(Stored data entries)

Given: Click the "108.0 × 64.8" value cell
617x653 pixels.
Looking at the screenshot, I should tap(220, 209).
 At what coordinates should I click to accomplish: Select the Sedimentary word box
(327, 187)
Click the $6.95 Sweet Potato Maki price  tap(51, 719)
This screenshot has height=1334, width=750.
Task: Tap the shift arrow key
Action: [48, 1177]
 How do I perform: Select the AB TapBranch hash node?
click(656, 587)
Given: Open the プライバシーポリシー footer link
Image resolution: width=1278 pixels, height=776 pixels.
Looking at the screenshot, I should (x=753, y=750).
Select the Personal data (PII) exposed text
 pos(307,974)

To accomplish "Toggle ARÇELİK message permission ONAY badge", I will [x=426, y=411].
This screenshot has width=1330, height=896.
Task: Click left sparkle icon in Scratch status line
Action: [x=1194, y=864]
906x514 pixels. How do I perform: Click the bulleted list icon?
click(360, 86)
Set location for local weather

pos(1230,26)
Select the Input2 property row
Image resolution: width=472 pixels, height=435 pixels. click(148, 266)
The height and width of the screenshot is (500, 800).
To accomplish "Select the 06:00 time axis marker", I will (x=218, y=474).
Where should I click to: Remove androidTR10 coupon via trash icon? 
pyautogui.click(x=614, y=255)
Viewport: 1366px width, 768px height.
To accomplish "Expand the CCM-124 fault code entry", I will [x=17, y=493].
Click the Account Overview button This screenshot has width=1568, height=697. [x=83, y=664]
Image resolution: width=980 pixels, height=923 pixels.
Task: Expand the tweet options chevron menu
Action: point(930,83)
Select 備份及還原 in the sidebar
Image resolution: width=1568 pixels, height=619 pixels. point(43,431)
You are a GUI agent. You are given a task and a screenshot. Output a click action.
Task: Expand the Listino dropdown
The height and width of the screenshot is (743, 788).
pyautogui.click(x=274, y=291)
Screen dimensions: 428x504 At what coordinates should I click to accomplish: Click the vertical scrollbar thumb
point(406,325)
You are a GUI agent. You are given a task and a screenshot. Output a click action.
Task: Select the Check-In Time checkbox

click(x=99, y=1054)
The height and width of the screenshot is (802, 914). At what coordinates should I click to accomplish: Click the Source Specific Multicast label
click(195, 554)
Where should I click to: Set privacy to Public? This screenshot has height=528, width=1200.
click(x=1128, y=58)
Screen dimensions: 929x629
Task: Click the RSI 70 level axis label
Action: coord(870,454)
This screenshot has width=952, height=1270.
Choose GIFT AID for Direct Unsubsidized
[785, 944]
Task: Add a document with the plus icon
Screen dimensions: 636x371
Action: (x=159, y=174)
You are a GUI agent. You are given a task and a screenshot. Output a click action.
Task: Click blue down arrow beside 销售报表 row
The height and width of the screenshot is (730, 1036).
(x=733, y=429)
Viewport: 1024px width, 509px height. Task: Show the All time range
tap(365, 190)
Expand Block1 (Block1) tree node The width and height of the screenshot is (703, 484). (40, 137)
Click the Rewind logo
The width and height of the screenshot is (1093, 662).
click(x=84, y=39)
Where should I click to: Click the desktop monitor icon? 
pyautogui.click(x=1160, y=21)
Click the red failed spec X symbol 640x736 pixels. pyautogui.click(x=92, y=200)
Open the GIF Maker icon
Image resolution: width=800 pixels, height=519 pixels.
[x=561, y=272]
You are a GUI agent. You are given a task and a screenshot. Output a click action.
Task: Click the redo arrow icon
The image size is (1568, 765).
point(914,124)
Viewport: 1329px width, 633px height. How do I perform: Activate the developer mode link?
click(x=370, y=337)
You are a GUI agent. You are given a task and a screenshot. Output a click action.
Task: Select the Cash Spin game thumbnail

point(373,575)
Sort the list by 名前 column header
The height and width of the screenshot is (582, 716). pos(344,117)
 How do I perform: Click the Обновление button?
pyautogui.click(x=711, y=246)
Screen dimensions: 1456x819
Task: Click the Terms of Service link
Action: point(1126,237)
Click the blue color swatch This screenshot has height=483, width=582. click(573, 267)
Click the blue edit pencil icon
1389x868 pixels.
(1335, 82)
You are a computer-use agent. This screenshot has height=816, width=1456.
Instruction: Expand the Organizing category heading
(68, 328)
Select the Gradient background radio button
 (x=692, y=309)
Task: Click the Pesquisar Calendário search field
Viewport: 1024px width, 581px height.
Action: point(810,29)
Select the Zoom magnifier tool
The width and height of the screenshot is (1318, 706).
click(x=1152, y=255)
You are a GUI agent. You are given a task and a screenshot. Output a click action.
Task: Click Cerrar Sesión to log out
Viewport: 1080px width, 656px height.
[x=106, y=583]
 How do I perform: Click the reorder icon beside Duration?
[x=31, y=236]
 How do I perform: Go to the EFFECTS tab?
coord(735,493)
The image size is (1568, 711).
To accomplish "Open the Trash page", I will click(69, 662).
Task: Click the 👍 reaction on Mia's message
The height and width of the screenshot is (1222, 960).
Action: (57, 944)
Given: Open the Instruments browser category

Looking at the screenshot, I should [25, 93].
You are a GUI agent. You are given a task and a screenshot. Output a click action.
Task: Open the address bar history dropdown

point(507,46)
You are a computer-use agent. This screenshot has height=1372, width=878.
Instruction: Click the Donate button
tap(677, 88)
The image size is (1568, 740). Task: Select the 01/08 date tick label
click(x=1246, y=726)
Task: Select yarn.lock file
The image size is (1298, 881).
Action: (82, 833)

* _Problem to work on_: Print the records once more, exactly as written.

* _Output_:
Given: Click the "108.0 × 64.8" value cell
617x653 pixels.
Looking at the screenshot, I should tap(220, 209).
 At what coordinates should I click to accomplish: Select the Sedimentary word box
(327, 187)
Click the $6.95 Sweet Potato Maki price  tap(51, 719)
This screenshot has height=1334, width=750.
Task: Tap the shift arrow key
Action: [48, 1177]
 How do I perform: Select the AB TapBranch hash node?
click(656, 587)
Given: Open the プライバシーポリシー footer link
Image resolution: width=1278 pixels, height=776 pixels.
Looking at the screenshot, I should (x=753, y=750).
Select the Personal data (PII) exposed text
 pos(307,974)

To accomplish "Toggle ARÇELİK message permission ONAY badge", I will [x=426, y=411].
This screenshot has width=1330, height=896.
Task: Click left sparkle icon in Scratch status line
Action: [x=1194, y=864]
906x514 pixels. How do I perform: Click the bulleted list icon?
click(360, 86)
Set location for local weather

pos(1230,26)
Select the Input2 property row
Image resolution: width=472 pixels, height=435 pixels. click(148, 266)
The height and width of the screenshot is (500, 800).
To accomplish "Select the 06:00 time axis marker", I will (x=218, y=474).
Where should I click to: Remove androidTR10 coupon via trash icon? 
pyautogui.click(x=614, y=255)
Viewport: 1366px width, 768px height.
To accomplish "Expand the CCM-124 fault code entry", I will [x=17, y=493].
Click the Account Overview button This screenshot has width=1568, height=697. [x=83, y=664]
Image resolution: width=980 pixels, height=923 pixels.
Task: Expand the tweet options chevron menu
Action: point(930,83)
Select 備份及還原 in the sidebar
Image resolution: width=1568 pixels, height=619 pixels. point(43,431)
You are a GUI agent. You are given a task and a screenshot. Output a click action.
Task: Expand the Listino dropdown
The height and width of the screenshot is (743, 788).
pyautogui.click(x=274, y=291)
Screen dimensions: 428x504 At what coordinates should I click to accomplish: Click the vertical scrollbar thumb
point(406,325)
You are a GUI agent. You are given a task and a screenshot. Output a click action.
Task: Select the Check-In Time checkbox

click(x=99, y=1054)
The height and width of the screenshot is (802, 914). At what coordinates should I click to accomplish: Click the Source Specific Multicast label
click(195, 554)
Where should I click to: Set privacy to Public? This screenshot has height=528, width=1200.
click(x=1128, y=58)
Screen dimensions: 929x629
Task: Click the RSI 70 level axis label
Action: coord(870,454)
This screenshot has width=952, height=1270.
Choose GIFT AID for Direct Unsubsidized
[785, 944]
Task: Add a document with the plus icon
Screen dimensions: 636x371
Action: (x=159, y=174)
You are a GUI agent. You are given a task and a screenshot. Output a click action.
Task: Click blue down arrow beside 销售报表 row
The height and width of the screenshot is (730, 1036).
(x=733, y=429)
Viewport: 1024px width, 509px height. Task: Show the All time range
tap(365, 190)
Expand Block1 (Block1) tree node The width and height of the screenshot is (703, 484). (40, 137)
Click the Rewind logo
The width and height of the screenshot is (1093, 662).
click(x=84, y=39)
Where should I click to: Click the desktop monitor icon? 
pyautogui.click(x=1160, y=21)
Click the red failed spec X symbol 640x736 pixels. pyautogui.click(x=92, y=200)
Open the GIF Maker icon
Image resolution: width=800 pixels, height=519 pixels.
[x=561, y=272]
You are a GUI agent. You are given a task and a screenshot. Output a click action.
Task: Click the redo arrow icon
The image size is (1568, 765).
point(914,124)
Viewport: 1329px width, 633px height. How do I perform: Activate the developer mode link?
click(x=370, y=337)
You are a GUI agent. You are given a task and a screenshot. Output a click action.
Task: Select the Cash Spin game thumbnail

point(373,575)
Sort the list by 名前 column header
The height and width of the screenshot is (582, 716). pos(344,117)
 How do I perform: Click the Обновление button?
pyautogui.click(x=711, y=246)
Screen dimensions: 1456x819
Task: Click the Terms of Service link
Action: point(1126,237)
Click the blue color swatch This screenshot has height=483, width=582. click(573, 267)
Click the blue edit pencil icon
1389x868 pixels.
(1335, 82)
You are a computer-use agent. This screenshot has height=816, width=1456.
Instruction: Expand the Organizing category heading
(68, 328)
Select the Gradient background radio button
 (x=692, y=309)
Task: Click the Pesquisar Calendário search field
Viewport: 1024px width, 581px height.
Action: point(810,29)
Select the Zoom magnifier tool
The width and height of the screenshot is (1318, 706).
click(x=1152, y=255)
You are a GUI agent. You are given a task and a screenshot. Output a click action.
Task: Click Cerrar Sesión to log out
Viewport: 1080px width, 656px height.
[x=106, y=583]
 How do I perform: Click the reorder icon beside Duration?
[x=31, y=236]
 How do I perform: Go to the EFFECTS tab?
coord(735,493)
The image size is (1568, 711).
To accomplish "Open the Trash page", I will click(69, 662).
Task: Click the 👍 reaction on Mia's message
The height and width of the screenshot is (1222, 960).
Action: (57, 944)
Given: Open the Instruments browser category

Looking at the screenshot, I should [25, 93].
You are a GUI agent. You are given a task and a screenshot. Output a click action.
Task: Open the address bar history dropdown

point(507,46)
You are a computer-use agent. This screenshot has height=1372, width=878.
Instruction: Click the Donate button
tap(677, 88)
The image size is (1568, 740). Task: Select the 01/08 date tick label
click(x=1246, y=726)
Task: Select yarn.lock file
The image size is (1298, 881).
Action: (82, 833)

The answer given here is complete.